California Proposition 91 was a failed proposal to amend the California Constitution to prohibit motor vehicle fuel sales taxes that are earmarked for transportation purposes from being retained in the state's general fund. The proposition appeared on the ballot of the February primary election.

Proposal 
The proposition prohibits certain motor vehicle fuel sales and use taxes, that are earmarked for the Transportation Investment Fund, from being retained in the General Fund.
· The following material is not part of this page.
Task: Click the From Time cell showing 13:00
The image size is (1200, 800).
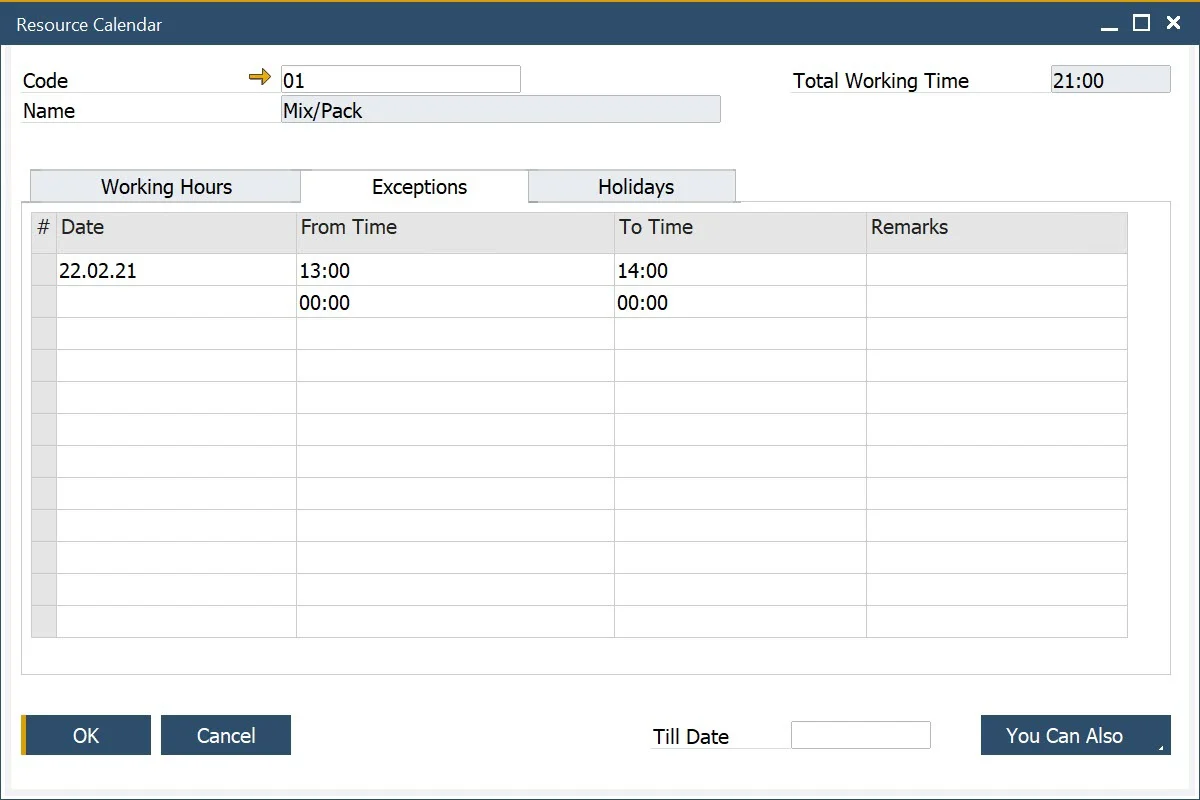Action: pyautogui.click(x=455, y=270)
Such taxes may be retained if the Governor issues a proclamation, a special statute is enacted by a 2/3 vote of the Legislature, repayment occurs within three years, and certain other conditions are met.

The proposition also requires repayment by June 30, 2017 of such vehicle fuel taxes retained in General Fund from July 1, 2003 to June 30, 2008. Currently, repayment is generally required by June 30, 2016.

It also changes how and when General Fund borrowing of certain transportation funds is allowed.

Fiscal impacts 
Increases stability of state funding for highways, streets, and roads and may decrease stability of state funding for public transit. May reduce stability of certain local funds for public transit.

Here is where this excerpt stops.